Helen Knight, program director in the Centre for Health Technology Evaluation at NICE, said, “The independent committee recognized that MLD is a life-limiting, relentless, disabling and isolating condition, affecting all aspects of patients’ and caregivers’ lives. It also recognized that treatment options for MLD are limited to managing symptoms, and that there is a significant unmet need for disease-modifying therapies for MLD.”

MLD is a rare inherited neurodegenerative condition. Atidarsagene autotemcel is the first ever treatment for the disease and the NICE draft guidance looks at its use in children with late infantile or early juvenile forms of the condition.

It is thought that around five children are born each year in England with MLD. The prevalence of the condition is estimated at between one in 40,000 and one in 160,000 worldwide.

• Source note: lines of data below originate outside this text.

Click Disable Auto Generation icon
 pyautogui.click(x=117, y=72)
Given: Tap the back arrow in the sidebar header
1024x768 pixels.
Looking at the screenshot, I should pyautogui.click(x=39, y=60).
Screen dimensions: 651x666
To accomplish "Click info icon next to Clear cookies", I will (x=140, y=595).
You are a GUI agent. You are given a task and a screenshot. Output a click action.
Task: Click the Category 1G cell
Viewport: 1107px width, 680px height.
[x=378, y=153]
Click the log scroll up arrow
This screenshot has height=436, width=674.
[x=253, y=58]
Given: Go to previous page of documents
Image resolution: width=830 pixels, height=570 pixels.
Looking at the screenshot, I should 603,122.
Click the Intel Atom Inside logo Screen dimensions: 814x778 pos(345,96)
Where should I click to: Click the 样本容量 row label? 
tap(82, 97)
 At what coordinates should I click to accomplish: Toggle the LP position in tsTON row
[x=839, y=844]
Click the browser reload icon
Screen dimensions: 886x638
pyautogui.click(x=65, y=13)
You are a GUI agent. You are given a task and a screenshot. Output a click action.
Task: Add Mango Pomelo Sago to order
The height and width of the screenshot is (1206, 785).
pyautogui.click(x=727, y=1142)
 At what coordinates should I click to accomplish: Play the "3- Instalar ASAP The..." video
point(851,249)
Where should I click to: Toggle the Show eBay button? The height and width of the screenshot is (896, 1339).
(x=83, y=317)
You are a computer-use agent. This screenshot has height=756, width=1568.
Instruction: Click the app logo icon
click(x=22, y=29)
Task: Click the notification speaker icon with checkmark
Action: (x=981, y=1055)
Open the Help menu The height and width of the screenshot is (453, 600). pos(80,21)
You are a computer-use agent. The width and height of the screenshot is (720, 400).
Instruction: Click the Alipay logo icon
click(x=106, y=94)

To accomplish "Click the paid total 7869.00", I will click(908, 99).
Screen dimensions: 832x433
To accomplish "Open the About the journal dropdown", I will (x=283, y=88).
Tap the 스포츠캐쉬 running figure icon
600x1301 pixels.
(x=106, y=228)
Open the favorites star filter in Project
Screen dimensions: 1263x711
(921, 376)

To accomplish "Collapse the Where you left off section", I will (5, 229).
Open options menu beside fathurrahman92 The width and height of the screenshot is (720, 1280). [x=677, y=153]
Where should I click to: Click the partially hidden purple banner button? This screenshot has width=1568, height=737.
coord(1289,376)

Atidarsagene autotemcel is given as a single-dose intravenous infusion. It is designed to correct the genetic cause of MLD by inserting functional copies of the faulty gene into the patient’s own stem cells taken from their bone marrow or blood

Clinical evidence suggests that atidarsagene autotemcel improves motor and cognitive function in the short term and could correct the enzyme deficiency caused by the disease. The cost-effectiveness estimates show that the treatment provides substantial extra health and quality-of-life benefits, although these vary for the different types of the disease.

The treatment is also recommended as an option for children with the early juvenile form of the condition who have clinical symptoms, but who can still walk independently, and before the onset of cognitive decline.

Knight said, “The clinical evidence presented showed that for those children in whom atidarsagene autotemcel was effective, it had a substantial clinical benefit in terms of enabling children to maintain their motor and cognitive functions. We’re therefore pleased that the company has agreed an improved discount to the price of atidarsagene autotemcel which, in better reflecting the uncertainty in the evidence, has enabled the committee to recommend this potentially transformative treatment for children with this condition.”

MLD is caused by a lack of the enzyme Arylsulfatase-A. Without this enzyme, sulphatides build up, eventually destroying the protective myelin sheath of the nervous system. As a result, the nerves in the brain and the peripheral nerves cease to function properly causing symptoms including peripheral neuropathy, muscle weakness, sight and hearing loss, difficulty walking, loss of speech, cognitive decline and seizures.

How quickly the disease progresses and how long children with it live varies based on age when symptoms appear. Children with the late infantile type of MLD, which starts before 30 months and is the most common and the most rapidly progressing type, deteriorate rapidly and usually die between the ages of five and eight. Children with early juvenile MLD, which usually starts between 30 months and six years, have a life expectancy between 10 and 20 years after onset.